Novak Djokovic has been denied entry to Australia by the country's border force and faces deportation after his visa was cancelled amid a row over his medical exemption from COVID vaccination rules.
The tennis star's hopes of defending his Australian Open title later this month now appear over.
Border officials said the world number one failed to provide appropriate evidence to meet the country's entry requirements.
The 34-year-old Serbian player had been held up for several hours at Melbourne airport by a visa error and was ultimately refused entry.
But there have been suggestions he could appeal against the decision.
Djokovic, who has repeatedly declined to say whether he has been jabbed against coronavirus, confirmed on Tuesday he had received an exemption to compete in the nation's top tennis tournament.
But on landing in Melbourne, Victoria, late on Wednesday local time, the 20-time grand slam winner was waiting for permission to enter the country after his team had reportedly applied for a visa that does not allow for medical exemptions for being unvaccinated.
The sportsman, left stranded at the airport, has now been issued a letter by the Australian government saying his visa was denied and he would be deported.
Prime Minister Scott Morrison tweeted: "Mr Djokovic's visa has been cancelled. Rules are rules, especially when it comes to our borders. No one is above these rules.
"Our strong border policies have been critical to Australia having one of the lowest death rates in the world from COVID, we are continuing to be vigilant."
The border force said: "Non-citizens who do not hold a valid visa on entry or who have had their visa cancelled will be detained and removed from Australia.

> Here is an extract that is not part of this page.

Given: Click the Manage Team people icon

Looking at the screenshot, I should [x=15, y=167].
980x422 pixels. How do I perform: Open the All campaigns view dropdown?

"The ABF (Australian Border Force) can confirm Mr Djokovic had access to his phone."
Before the announcement, Djokovic's coach Goran Ivanisevic posted a selfie on Instagram from the airport lounge with the caption: "Not the most usual trip from Down Under."

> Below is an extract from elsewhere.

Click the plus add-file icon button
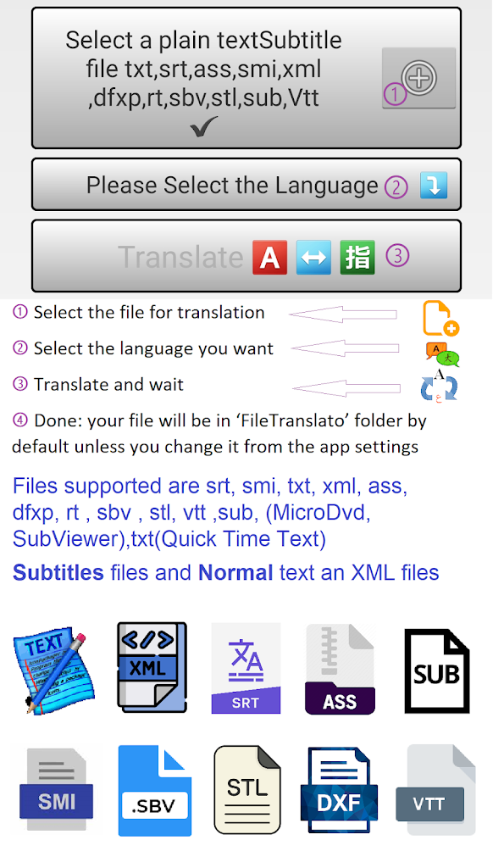Viewport: 493px width, 868px height. 418,77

Border officials had earlier contacted government officials in Victoria to sponsor Djokovic's visa.
But they refused to do so and he was forced to wait for hours.

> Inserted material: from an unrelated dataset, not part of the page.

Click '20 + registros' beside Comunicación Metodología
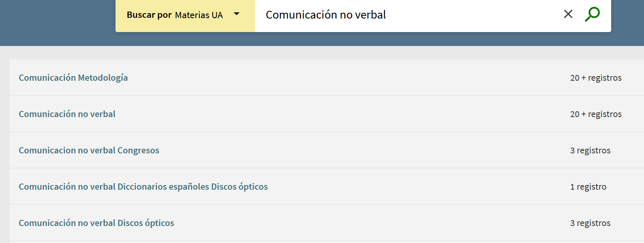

He was questioned by border officials, and his father Srdjan said his son spent time alone in a room guarded by police outside.
The Serbian president, Aleksandar Vucic, criticised the "harassment" of the country's sporting star, saying he had spoken on the phone to him and offered his support.
Mr Vucic said: "I told our Novak that the whole of Serbia is with him and that our bodies are doing everything to see that the harassment of the world's best tennis player is brought to an end immediately.
"In line with all norms of international law, Serbia will fight for Novak, truth and justice. Novak is strong, as we all know."
The waiting game at Melbourne airport ran on longer than any of Djokovic's epic five set battles.
One of the finest tennis players of all time, who is hunting a record-breaking 21st Grand Slam title this year, detained and questioned for over eight hours.
They wanted to know: where was the evidence to back up his medical exemption? Whatever he told the officials, it wasn't enough to convince them that he should be allowed in.
It is humiliating for Djokovic and embarrassing for the Australian Open. What a farce to let him think he'd get in and then withdraw permission right at the final stage.
Everyone is still working out how life works in this new world created by the pandemic - Australia has chosen a particularly hard line approach.
The one thing that this episode demonstrates is that non-vaccination can easily make you an outsider - whoever you are.
Mr Morrison earlier said the tennis champion would be "on the next plane home" if he was unable to provide "acceptable proof" for a COVID vaccination exemption.
Rules in Victoria, where the tournament begins on 17 January, state players must be double-jabbed against COVID.
Australians had called the decision to give the top tennis star a medical exemption to enter the country "a slap in the face" after they endured months of harsh lockdowns.
Djokovic has not made public on what grounds his exemption had been granted.
But a possible explanation is that he contracted coronavirus for a second time at some point in the last six months, having previously caught it during his Adria Tour event in Belgrade in 2020.
That would negate the need for vaccination, according to rules published last year by one of two independent medical panels involved in the decision to grant him an exemption.
Only 26 people connected with the Australian Open applied for a medical exemption and just a "handful" - estimated to be around five - were granted, according to tournament boss Craig Tiley.